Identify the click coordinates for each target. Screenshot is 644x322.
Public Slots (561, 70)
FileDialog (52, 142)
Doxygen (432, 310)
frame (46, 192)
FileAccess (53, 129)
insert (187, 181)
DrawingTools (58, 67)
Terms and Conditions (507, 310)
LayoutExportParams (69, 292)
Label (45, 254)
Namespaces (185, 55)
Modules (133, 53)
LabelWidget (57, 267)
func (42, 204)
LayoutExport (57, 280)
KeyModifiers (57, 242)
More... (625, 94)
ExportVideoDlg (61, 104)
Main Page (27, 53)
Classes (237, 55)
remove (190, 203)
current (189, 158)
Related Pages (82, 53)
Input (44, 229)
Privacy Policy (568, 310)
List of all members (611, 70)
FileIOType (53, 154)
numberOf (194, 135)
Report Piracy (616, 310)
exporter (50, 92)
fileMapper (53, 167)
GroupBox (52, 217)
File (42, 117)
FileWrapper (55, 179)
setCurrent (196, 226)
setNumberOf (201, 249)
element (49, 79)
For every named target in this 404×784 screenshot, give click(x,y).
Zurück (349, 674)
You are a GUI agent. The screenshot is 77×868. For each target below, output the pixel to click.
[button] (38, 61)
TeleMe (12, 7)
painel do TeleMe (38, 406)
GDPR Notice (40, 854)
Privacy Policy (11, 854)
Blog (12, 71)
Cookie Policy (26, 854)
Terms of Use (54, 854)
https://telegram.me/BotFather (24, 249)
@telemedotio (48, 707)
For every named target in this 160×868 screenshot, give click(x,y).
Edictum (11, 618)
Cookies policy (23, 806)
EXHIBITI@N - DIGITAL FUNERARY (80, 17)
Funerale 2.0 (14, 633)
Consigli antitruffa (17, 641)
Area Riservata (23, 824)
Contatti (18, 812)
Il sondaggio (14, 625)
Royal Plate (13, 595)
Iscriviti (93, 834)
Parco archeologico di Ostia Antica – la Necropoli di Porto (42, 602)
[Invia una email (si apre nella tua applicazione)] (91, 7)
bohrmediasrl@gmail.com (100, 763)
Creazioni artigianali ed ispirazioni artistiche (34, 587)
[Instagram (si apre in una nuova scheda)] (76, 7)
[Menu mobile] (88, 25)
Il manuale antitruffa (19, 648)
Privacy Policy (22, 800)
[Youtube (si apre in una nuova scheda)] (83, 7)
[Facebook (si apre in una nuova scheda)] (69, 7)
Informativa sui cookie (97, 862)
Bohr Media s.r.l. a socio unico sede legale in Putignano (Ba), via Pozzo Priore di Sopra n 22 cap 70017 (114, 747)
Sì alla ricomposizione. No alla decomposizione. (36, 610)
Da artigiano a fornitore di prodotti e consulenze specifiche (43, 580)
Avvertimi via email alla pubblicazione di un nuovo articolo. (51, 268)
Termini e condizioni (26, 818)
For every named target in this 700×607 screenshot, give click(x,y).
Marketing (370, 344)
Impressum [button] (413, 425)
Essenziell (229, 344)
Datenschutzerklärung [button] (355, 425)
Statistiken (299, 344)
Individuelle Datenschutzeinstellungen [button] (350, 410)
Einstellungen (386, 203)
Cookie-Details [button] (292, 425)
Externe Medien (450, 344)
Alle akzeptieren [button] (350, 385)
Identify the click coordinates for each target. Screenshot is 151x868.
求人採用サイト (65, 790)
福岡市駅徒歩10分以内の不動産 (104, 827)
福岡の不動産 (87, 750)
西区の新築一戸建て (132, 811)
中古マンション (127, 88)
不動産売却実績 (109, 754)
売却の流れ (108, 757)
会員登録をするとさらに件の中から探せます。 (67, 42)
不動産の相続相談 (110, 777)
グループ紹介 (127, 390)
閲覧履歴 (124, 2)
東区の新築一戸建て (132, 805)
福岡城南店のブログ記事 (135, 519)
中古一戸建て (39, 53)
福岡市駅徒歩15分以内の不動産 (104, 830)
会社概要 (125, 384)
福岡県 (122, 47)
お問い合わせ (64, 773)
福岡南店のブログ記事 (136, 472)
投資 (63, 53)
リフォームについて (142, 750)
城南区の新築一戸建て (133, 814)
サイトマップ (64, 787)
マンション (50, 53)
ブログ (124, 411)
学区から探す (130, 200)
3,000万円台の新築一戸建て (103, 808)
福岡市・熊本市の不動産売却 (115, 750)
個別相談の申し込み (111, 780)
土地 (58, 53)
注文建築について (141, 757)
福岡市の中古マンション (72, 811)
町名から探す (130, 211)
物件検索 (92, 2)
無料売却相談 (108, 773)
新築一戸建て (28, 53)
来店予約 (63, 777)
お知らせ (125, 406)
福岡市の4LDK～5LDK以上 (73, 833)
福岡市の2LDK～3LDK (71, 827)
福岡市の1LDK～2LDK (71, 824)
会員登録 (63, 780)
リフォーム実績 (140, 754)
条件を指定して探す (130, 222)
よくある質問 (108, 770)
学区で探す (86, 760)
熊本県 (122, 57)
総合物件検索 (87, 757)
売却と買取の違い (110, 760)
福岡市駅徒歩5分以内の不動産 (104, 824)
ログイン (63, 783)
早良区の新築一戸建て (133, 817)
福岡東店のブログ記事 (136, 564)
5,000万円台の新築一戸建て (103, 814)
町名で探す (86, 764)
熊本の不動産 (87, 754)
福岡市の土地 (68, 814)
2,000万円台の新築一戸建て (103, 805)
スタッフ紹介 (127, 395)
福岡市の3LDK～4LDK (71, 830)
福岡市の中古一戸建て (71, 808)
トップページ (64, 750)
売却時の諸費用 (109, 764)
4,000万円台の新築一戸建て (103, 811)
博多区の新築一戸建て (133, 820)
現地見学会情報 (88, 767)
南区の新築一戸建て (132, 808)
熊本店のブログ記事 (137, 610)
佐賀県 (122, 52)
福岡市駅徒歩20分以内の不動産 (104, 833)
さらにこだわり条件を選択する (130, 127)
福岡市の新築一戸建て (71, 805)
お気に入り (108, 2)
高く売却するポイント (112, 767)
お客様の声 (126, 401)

···

▸ Treść zadania: Przepisz wszystkie powyższe wiersze bez żadnych zmian.

▸ Wynik zadania:
Identify the click coordinates for each target. Screenshot is 644x322.
Public Slots (561, 70)
FileDialog (52, 142)
Doxygen (432, 310)
frame (46, 192)
FileAccess (53, 129)
insert (187, 181)
DrawingTools (58, 67)
Terms and Conditions (507, 310)
LayoutExportParams (69, 292)
Label (45, 254)
Namespaces (185, 55)
Modules (133, 53)
LabelWidget (57, 267)
func (42, 204)
LayoutExport (57, 280)
KeyModifiers (57, 242)
More... (625, 94)
ExportVideoDlg (61, 104)
Main Page (27, 53)
Classes (237, 55)
remove (190, 203)
current (189, 158)
Related Pages (82, 53)
Input (44, 229)
Privacy Policy (568, 310)
List of all members (611, 70)
FileIOType (53, 154)
numberOf (194, 135)
Report Piracy (616, 310)
exporter (50, 92)
fileMapper (53, 167)
GroupBox (52, 217)
File (42, 117)
FileWrapper (55, 179)
setCurrent (196, 226)
setNumberOf (201, 249)
element (49, 79)
For every named target in this 404×784 screenshot, give click(x,y).
Zurück (349, 674)
You are a GUI agent. The screenshot is 77×868. For each target below, output the pixel to click.
[button] (38, 61)
TeleMe (12, 7)
painel do TeleMe (38, 406)
GDPR Notice (40, 854)
Privacy Policy (11, 854)
Blog (12, 71)
Cookie Policy (26, 854)
Terms of Use (54, 854)
https://telegram.me/BotFather (24, 249)
@telemedotio (48, 707)
For every named target in this 160×868 screenshot, give click(x,y).
Edictum (11, 618)
Cookies policy (23, 806)
EXHIBITI@N - DIGITAL FUNERARY (80, 17)
Funerale 2.0 (14, 633)
Consigli antitruffa (17, 641)
Area Riservata (23, 824)
Contatti (18, 812)
Il sondaggio (14, 625)
Royal Plate (13, 595)
Iscriviti (93, 834)
Parco archeologico di Ostia Antica – la Necropoli di Porto (42, 602)
[Invia una email (si apre nella tua applicazione)] (91, 7)
bohrmediasrl@gmail.com (100, 763)
Creazioni artigianali ed ispirazioni artistiche (34, 587)
[Instagram (si apre in una nuova scheda)] (76, 7)
[Menu mobile] (88, 25)
Il manuale antitruffa (19, 648)
Privacy Policy (22, 800)
[Youtube (si apre in una nuova scheda)] (83, 7)
[Facebook (si apre in una nuova scheda)] (69, 7)
Informativa sui cookie (97, 862)
Bohr Media s.r.l. a socio unico sede legale in Putignano (Ba), via Pozzo Priore di Sopra n 22 cap 70017 (114, 747)
Sì alla ricomposizione. No alla decomposizione. (36, 610)
Da artigiano a fornitore di prodotti e consulenze specifiche (43, 580)
Avvertimi via email alla pubblicazione di un nuovo articolo. (51, 268)
Termini e condizioni (26, 818)
For every named target in this 700×607 screenshot, give click(x,y).
Marketing (370, 344)
Impressum [button] (413, 425)
Essenziell (229, 344)
Datenschutzerklärung [button] (355, 425)
Statistiken (299, 344)
Individuelle Datenschutzeinstellungen [button] (350, 410)
Einstellungen (386, 203)
Cookie-Details [button] (292, 425)
Externe Medien (450, 344)
Alle akzeptieren [button] (350, 385)
Identify the click coordinates for each target. Screenshot is 151x868.
求人採用サイト (65, 790)
福岡市駅徒歩10分以内の不動産 (104, 827)
福岡の不動産 (87, 750)
西区の新築一戸建て (132, 811)
中古マンション (127, 88)
不動産売却実績 (109, 754)
売却の流れ (108, 757)
会員登録をするとさらに件の中から探せます。 (67, 42)
不動産の相続相談 (110, 777)
グループ紹介 (127, 390)
閲覧履歴 (124, 2)
東区の新築一戸建て (132, 805)
福岡城南店のブログ記事 (135, 519)
中古一戸建て (39, 53)
福岡市駅徒歩15分以内の不動産 (104, 830)
会社概要 (125, 384)
福岡県 (122, 47)
お問い合わせ (64, 773)
福岡南店のブログ記事 (136, 472)
投資 (63, 53)
リフォームについて (142, 750)
城南区の新築一戸建て (133, 814)
サイトマップ (64, 787)
マンション (50, 53)
ブログ (124, 411)
学区から探す (130, 200)
3,000万円台の新築一戸建て (103, 808)
福岡市・熊本市の不動産売却 (115, 750)
個別相談の申し込み (111, 780)
土地 (58, 53)
注文建築について (141, 757)
福岡市の中古マンション (72, 811)
町名から探す (130, 211)
物件検索 (92, 2)
無料売却相談 (108, 773)
新築一戸建て (28, 53)
来店予約 (63, 777)
お知らせ (125, 406)
福岡市の4LDK～5LDK以上 (73, 833)
福岡市の2LDK～3LDK (71, 827)
福岡市の1LDK～2LDK (71, 824)
会員登録 (63, 780)
リフォーム実績 (140, 754)
条件を指定して探す (130, 222)
よくある質問 (108, 770)
学区で探す (86, 760)
熊本県 (122, 57)
総合物件検索 (87, 757)
売却と買取の違い (110, 760)
福岡市駅徒歩5分以内の不動産 (104, 824)
ログイン (63, 783)
早良区の新築一戸建て (133, 817)
福岡東店のブログ記事 (136, 564)
5,000万円台の新築一戸建て (103, 814)
町名で探す (86, 764)
熊本の不動産 (87, 754)
福岡市の土地 (68, 814)
2,000万円台の新築一戸建て (103, 805)
スタッフ紹介 (127, 395)
福岡市の3LDK～4LDK (71, 830)
福岡市の中古一戸建て (71, 808)
トップページ (64, 750)
売却時の諸費用 (109, 764)
4,000万円台の新築一戸建て (103, 811)
博多区の新築一戸建て (133, 820)
現地見学会情報 (88, 767)
南区の新築一戸建て (132, 808)
熊本店のブログ記事 (137, 610)
佐賀県 (122, 52)
福岡市駅徒歩20分以内の不動産 (104, 833)
さらにこだわり条件を選択する (130, 127)
福岡市の新築一戸建て (71, 805)
お気に入り (108, 2)
高く売却するポイント (112, 767)
お客様の声 (126, 401)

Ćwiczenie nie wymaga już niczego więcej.